Samurai conhecia os segredos do universo. Conhecia os mistérios da vida e da morte, do além e do além do além. Samurai era um dos seres mais sábios do mundo. Ele falava aos humanos, tentava dividir com eles um pouco de seu conhecimento. Porém, ninguém o entendia. Pudera. Samurai era um cachorro. Para os humanos que cruzavam pela calçada, Samurai era apenas um jaguara que ficava latindo para cada um que passava. De vez em quando, ele até levava algumas pedradas. Numa dessas, lhe quebraram uma pata dianteira. Samurai conhecia e compreendia a ignorância humana. Eles não queriam lhe ouvir, nem tentar entender o seu "latim".
Às vezes, o próprio cusco se questionava se valia pena continuar latindo. "Esses humanos que se ferrem". Mas era um pensamento fugaz, que logo ele próprio combatia, afinal de contas, os cães eram considerados os melhores amigos dos homens e, como bom amigo, Samurai procurava entendê-los. Ele era um cachorro compreensivo e sabia perdoar. Na esperança que alguém lhe ouvisse, Samurai continuou latindo os maiores segredos do universo. Ele achava, por exemplo, que os humanos desconheciam o amor. Que, para eles, amor nada mais era do que escolher outro ser para gostar, trocar beijos, dar presentes, fazer sexo e gerar outro ser. Para Samurai, os humanos vulgarizavam o amor. Ele dizia que os humanos só amavam quem lhes amava ou quem eles geravam e que isso era muito fácil. E, por isso mesmo, não era amor. Ele dizia que o amor dos humanos, sem reciprocidade, perdia a força e se mostrava insignificante, no final das contas. O amor dos homens nascia do desejo, disfarçado de paixão e que, mais tarde, disfarçava-se de amor. Mas, tão tênue era essa máscara, que bastavam surgir os primeiros entraves para o amor dos homens se desfazer como fumaça e virar ódio.

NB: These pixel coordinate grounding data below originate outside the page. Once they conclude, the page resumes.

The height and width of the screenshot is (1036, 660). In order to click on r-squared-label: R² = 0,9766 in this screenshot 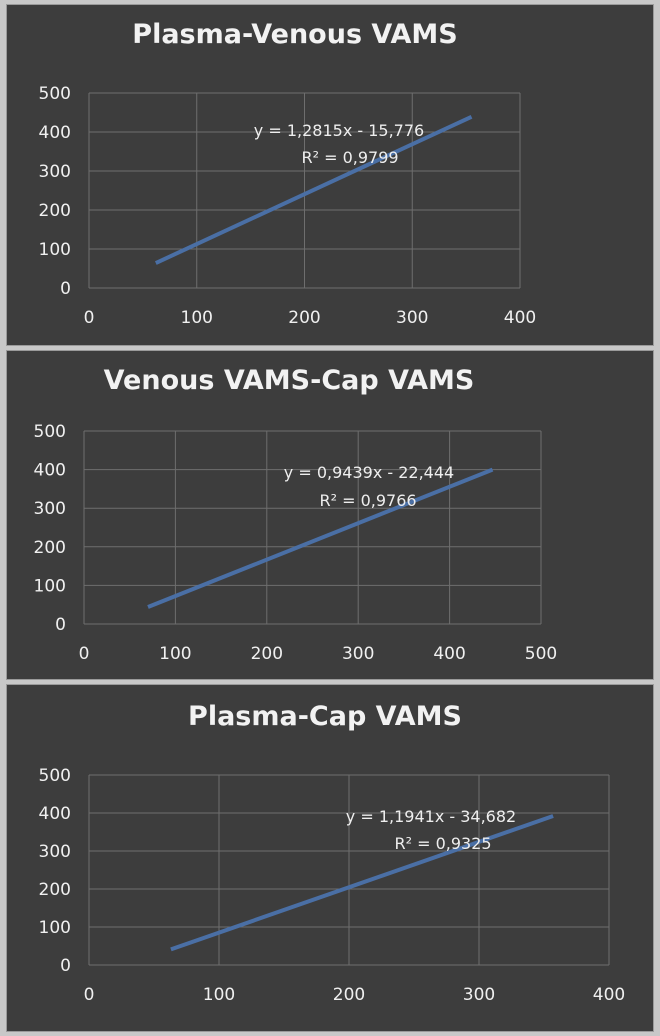, I will do `click(368, 500)`.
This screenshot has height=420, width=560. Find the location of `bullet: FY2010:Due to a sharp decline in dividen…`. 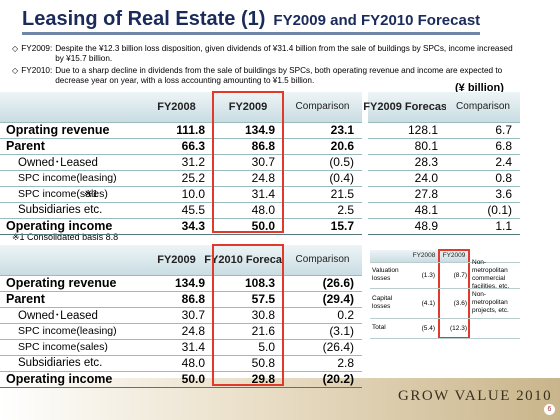

bullet: FY2010:Due to a sharp decline in dividen… is located at coordinates (267, 76).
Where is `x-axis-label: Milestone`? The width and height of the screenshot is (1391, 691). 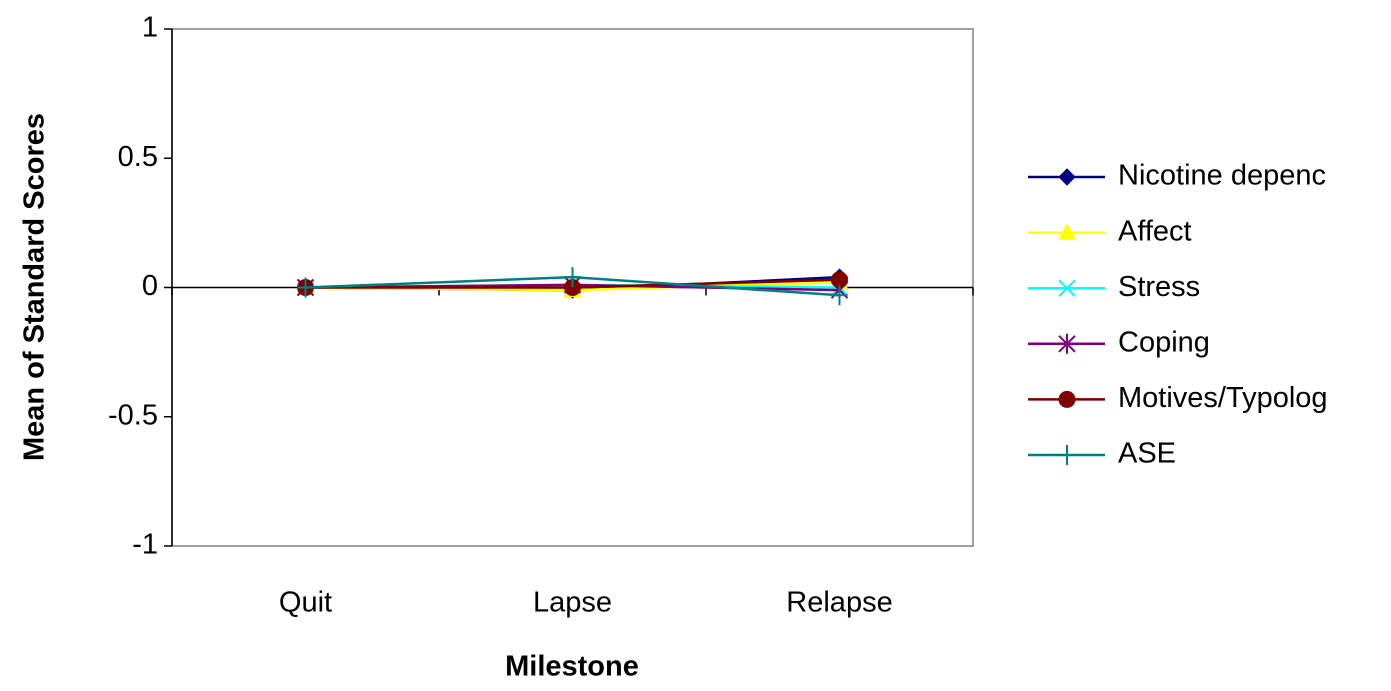
x-axis-label: Milestone is located at coordinates (572, 667).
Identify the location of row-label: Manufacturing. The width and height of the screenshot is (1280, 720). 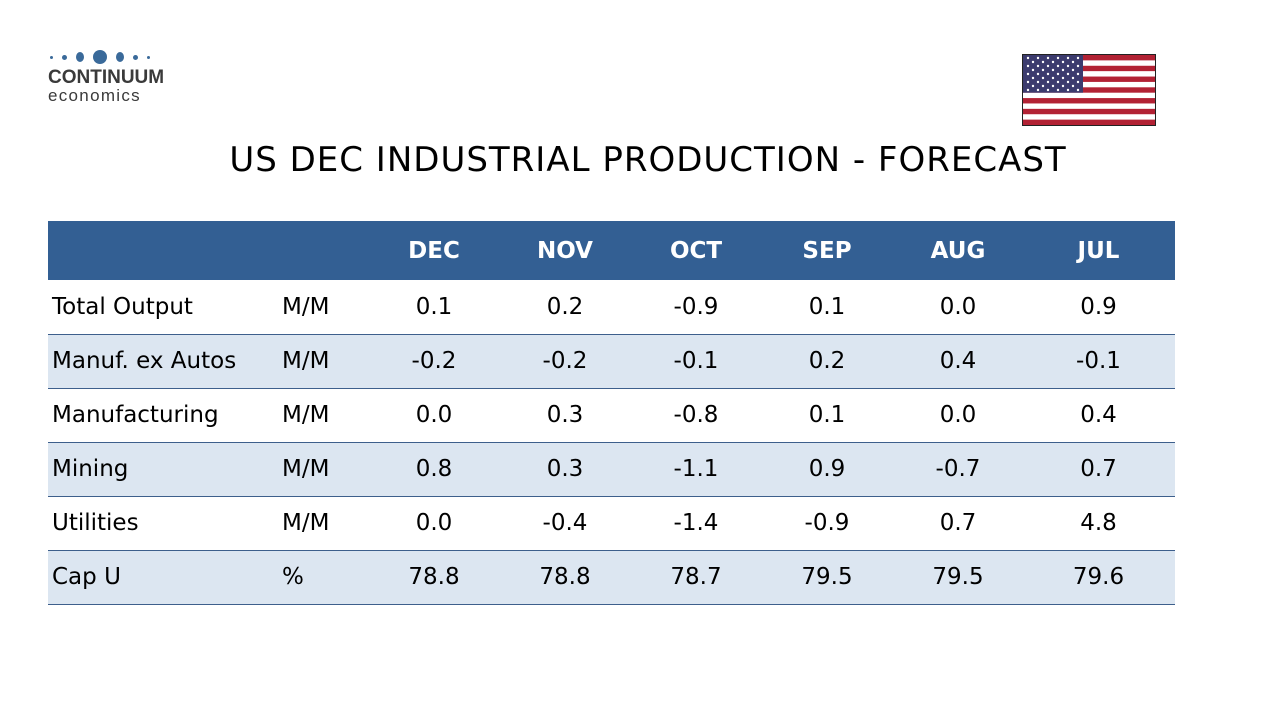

Amor de verdade, segundo os latidos de Samurai, era um amor por todos. Era respeitar a vida, acima de tudo. Respeitar desde uma simples formiga carregando alimento nas costas, até as cobras, até os sapos, até todos os animais, até todos os humanos. Segundo Samurai, cada criatura vivente carrega dentro de si uma fagulha divina, um pedaço do próprio Deus que, no princípio dos tempos, multifragmentou-se por toda a criação. Assim, amar aos outros como a si mesmo, nada mais era do que amar ao próprio criador. Deixar de amar aos outros ou odiar aos outros ou a si, era como renegar a própria força geradora do universo: o senhor dos Cachorros. E dos Gatos. E dos Homens. Deus.
Amar quem nos ama, é fácil e, por isso mesmo, não é amor de verdade e, sim, um lampejo de amor, uma faísca. Amar não é fácil. O amor é a força mais complexa e profunda do universo. Amor de verdade é amar a todos. Até quem nos dá pedradas.